El Partido Popular (PP) ha reconocido un giro en su estrategia política de cara al nuevo ciclo electoral iniciado tras las elecciones de Extremadura y la consolidación de Vox como un actor clave en la derecha. Fuentes de Génova sostienen que el enfrentamiento frontal con Vox —una táctica utilizada en campañas anteriores— ya no es eficaz y, de hecho, “solo da aire a Vox”, según dirigentes populares consultados.

Este cambio de postura se produce tras unos comicios en los que PP y Vox concentraron conjuntamente el 60% del voto en Extremadura, y en los que Vox duplicó su representación, pasando de 5 a 11 escaños y consolidándose como tercera fuerza política en la región. El resultado ha obligado al PP a revisar su enfoque y a contemplar una nueva arquitectura de alianzas dentro del bloque de derechas.

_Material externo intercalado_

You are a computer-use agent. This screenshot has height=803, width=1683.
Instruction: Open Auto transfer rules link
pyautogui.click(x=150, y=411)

El bloque de derechas como concepto estratégico
En Génova llevan semanas argumentando que la derecha necesita mayor cohesión estratégica para competir con fuerza en futuras citas electorales, y ahora asumen públicamente el concepto de “bloque de derechas”. Aunque hasta ahora este término había sido utilizado principalmente por el PSOE —para aglutinar a todas las fuerzas que considera progresistas—, el PP ha optado por apropiarse de la idea y darle un giro táctico.

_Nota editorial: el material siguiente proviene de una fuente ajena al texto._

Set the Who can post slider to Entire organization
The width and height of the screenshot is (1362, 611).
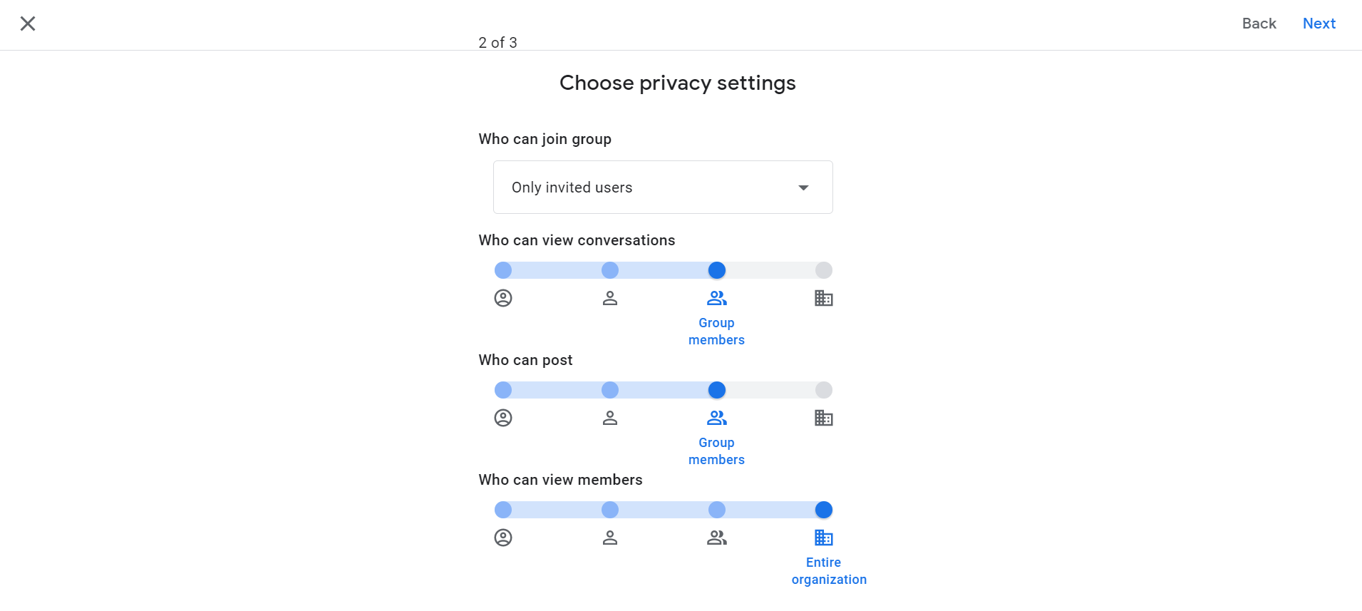pyautogui.click(x=823, y=390)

Dirigentes populares explican que, ante el auge de Vox y su capacidad de movilización, no tiene sentido desentenderse de ese espacio político ni presentarse como su adversario directo. “Pelear contra Vox solo da aire a Vox”, admiten en círculos próximos a la dirección nacional del partido, al tiempo que recalcan que el objetivo ahora es capitalizar ese 60% del elector de derechas sin excluir a nadie del espectro político conservador.
Una lectura política del resultado extremeño
La fotografía política en Extremadura, dicen en el PP, es inequívoca: la derecha ha ganado con holgura. Más allá de las diferencias entre ambas formaciones, el bloque que representan PP y Vox ha sido respaldado por una mayoría clara de votantes. Esa realidad, aseguran en Génova, debe traducirse en una estrategia conjunta —si no en alianzas formales, sí en entendimientos prácticos— que permita estabilidad y gobernabilidad.
Este planteamiento marca una distancia con la etapa previa, en la que el PP intentó marcar diferencias con Vox desde posiciones centradas, con críticas públicas y distanciamientos. La dirección popular considera ahora que aquellos intentos no detuvieron el avance de Vox, sino que, en algunos casos, reforzaron su mensaje ante electores desencantados con el bipartidismo tradicional.
Anticipar una tendencia a nivel nacional
En el PP subrayan que la experiencia de Extremadura puede ser un indicador de tendencias a nivel nacional. La consolidación de Vox como fuerza parlamentaria con representación significativa no solo en Extremadura, sino en otras regiones, obliga a replantear la estrategia para las siguientes convocatorias, incluidas las municipales, autonómicas y, eventualmente, generales.
La conclusión interna es que el PP no puede prescindir de una parte del electorado que simpatiza con Vox, especialmente cuando los datos de voto conjunto exhiben un respaldo mayoritario a políticas de corte conservador y una clara desaprobación de las alternativas socialistas.
¿Cambio de relato o de fondo político?
El reconocimiento de Génova de que enfrentarse a Vox favorece a Vox representa, para muchos analistas, un cambio de relato político más que de fondo ideológico. El PP quiere evitar el estigma de discrepancia permanente con sus potenciales aliados naturales en la derecha, sin renunciar a sus señas de identidad ni a su posición como partido mayoritario.
Este ajuste estratégico también responde al contexto de volatilidad electoral que vive España, con un electorado fragmentado y exigente, y en el que las alianzas y los acuerdos puntuales pueden marcar la diferencia entre gobernar o permanecer en la oposición.
Hacia un nuevo ciclo electoral competitivo
Lo que está claro para el PP es que el nuevo ciclo electoral exige estrategia y pragmatismo. La victoria conjunta en Extremadura es para el partido una prueba de que el espacio de la derecha sigue siendo mayoritario si se interpreta y articula adecuadamente, y de que es necesario gestionar esa mayoría con una visión amplia y adaptada al panorama actual.
El PP asume así que en adelante no se puede perder tiempo en confrontaciones internas que benefician al competidor, sino que debe construir puentes y acuerdos tácticos que permitan consolidar gobiernos estables y reforzar su presencia en el mapa político nacional.